The Denver Group print ads are running in Lansing Journal and Tallahassee Democrat.
And what perfect timing, coming right after the scam pulled by the Obama campaign to, oh hell yes let’s say it, bamboozle the voters of Florida and Michigan. Manipulate the process, fix the procedures at critical steps, make it seem like ‘its the roolz’.
All during Spring we heard about the rules, ad nauseum. Where are they now? Oh, what magnanimity! Or is it just a flip-flop, a croc. Wait, there is a distinction between a flip-flop and a croc.
The bottom line is this, the Democrats are basically telling the citizens of both States:
Your votes don’t count when yours delegates counted; your delegates count when their votes won’t be counted!!
To fully understand the perfidy involved in all of this listen to just one voter from Michigan:
A few days ago, Florida State Dem Chair sent out an email, glorifying this latest attempt to pull wool over the voters eyes. Chairwoman Thurman says, quote:
Just minutes ago, Sen. Barack Obama sent a letter to the DNC credentials committee urging them to restore the full vote of the Michigan and Florida Delegations, proving his commitment to uniting the party and ending the uncertainty surrounding the process.[sic]

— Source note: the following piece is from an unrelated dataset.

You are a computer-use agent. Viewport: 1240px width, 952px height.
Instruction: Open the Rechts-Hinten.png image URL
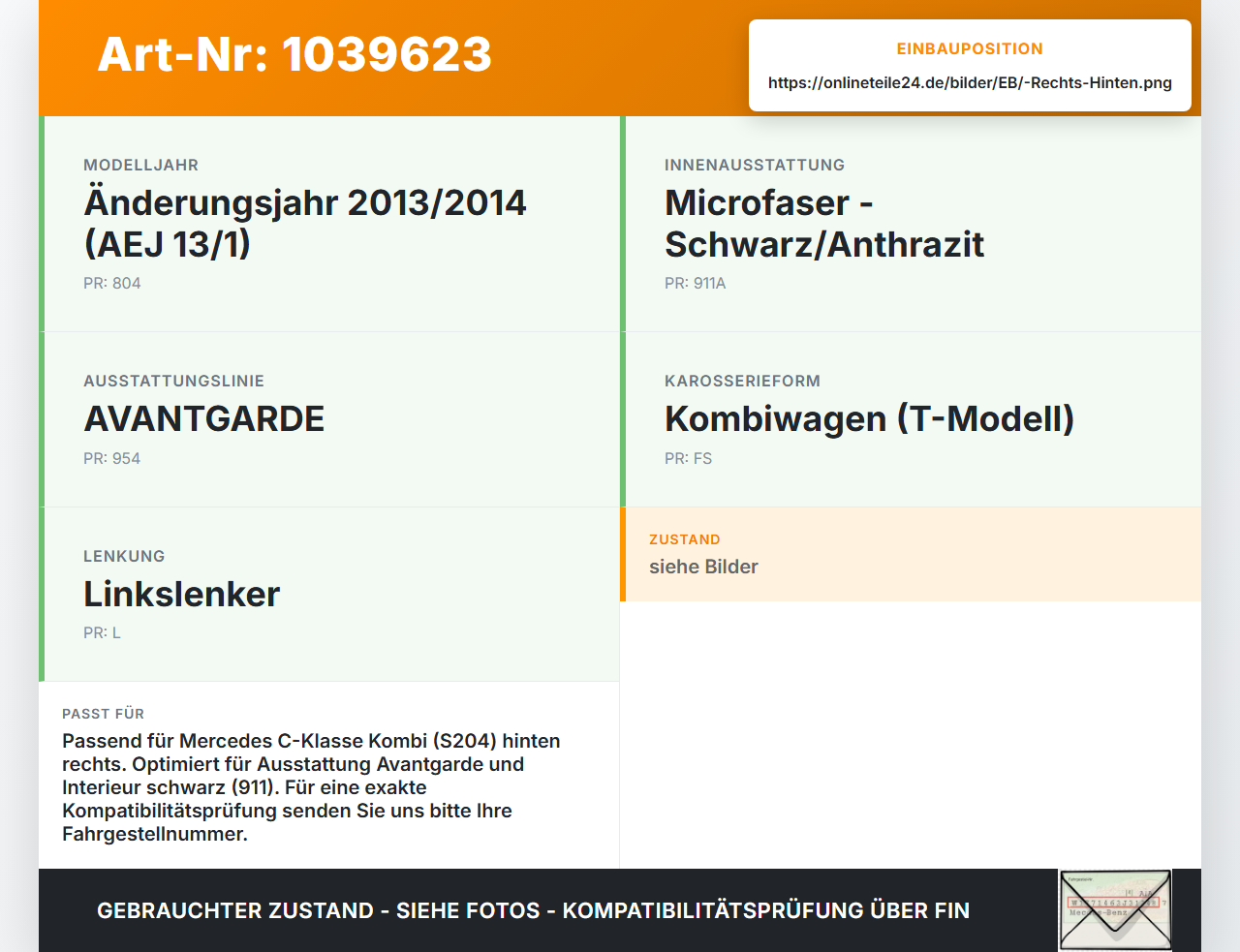970,83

I want to thank Barack Obama, the Florida Congressional Delegation, the Democrats in our Legislature, and voters across Florida for fighting to have our votes count. This is a proud day for all of us.

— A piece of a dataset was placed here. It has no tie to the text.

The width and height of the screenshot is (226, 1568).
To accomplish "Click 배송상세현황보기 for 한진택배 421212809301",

My reply to the Chairwoman, excerpted:
I can share your pride only under the following circumstance: you will earnestly work for an open convention, place HIllary’s name in nomination; you will recognise the validity of Florida primary and ask the entire convention delegation to vote unanimously for Hillary during the first ballot; you will urge Sen. Obama to gallantly and democratically advocate the recognition of an election in Florida that the state itself seems to have embraced fully. Anything less Chairman Thurman, is usual politics of the most hateful kind and, in my humble opinion directed at Hillary.
It was a polite reply, but the bottom line is clear. Ideally Sen. Obama should look in the mirror and realise that the game he devised, succesfull so far, may not go further in his service. He may win in Nov. or might not. It is a gamble, regardless of what polls, focus groups, stats, analysts tell us. Time has not been his best friend so far. The polls seems to be wildly all over the place. They are certainly where they should be: he was widely expected to run away with this. This was supposedly Democrats’ year to lose.
It’s even a bigger gamble for the country, to take an unknown quantity, full of good intentions, devoid of solid experience in legislature, executive, or business to be made the most powerful person in the world. The national yearning for change is hard to measure and is not always what it seems. American public will forgive and forget a lot, and when frightened will even give their leaders benefit of doubt. But even the good people of this nation have limits to their gullibility. We all remember how RMN and WJC were treated, each with a measured just desserts that each earned. Or, to think that B41 was tossed shortly after a magnificient victory in a just cause. That the mechanics of 3rd party candidatures hurt him is irrelevent; the very presence of the latter is both cause and outcome.
Americans always elected based on a totality of image, impression and imperatives. Wildly different results (JFK vs RMN; RMN vs HHH, RMN vs GMcG, JEC vs RWR, RWR vs WFM) show that it is not always specific items of character, policy, idealogy that influences the final outcome in November. The citizenry seem to intuitively perceive something of the deeper kernel of what a candidate is, at the moment of voting, of that moment, and vote accordingly. Few of our elections have been close, and the really close ones remain controversial (JFK, GBW) until overtaken by history. While polls may measure, even predict, they can’t describe this valuable process that voters bring to the booth.
To capture the voters’ hearts and minds, the candidates must be big on both counts!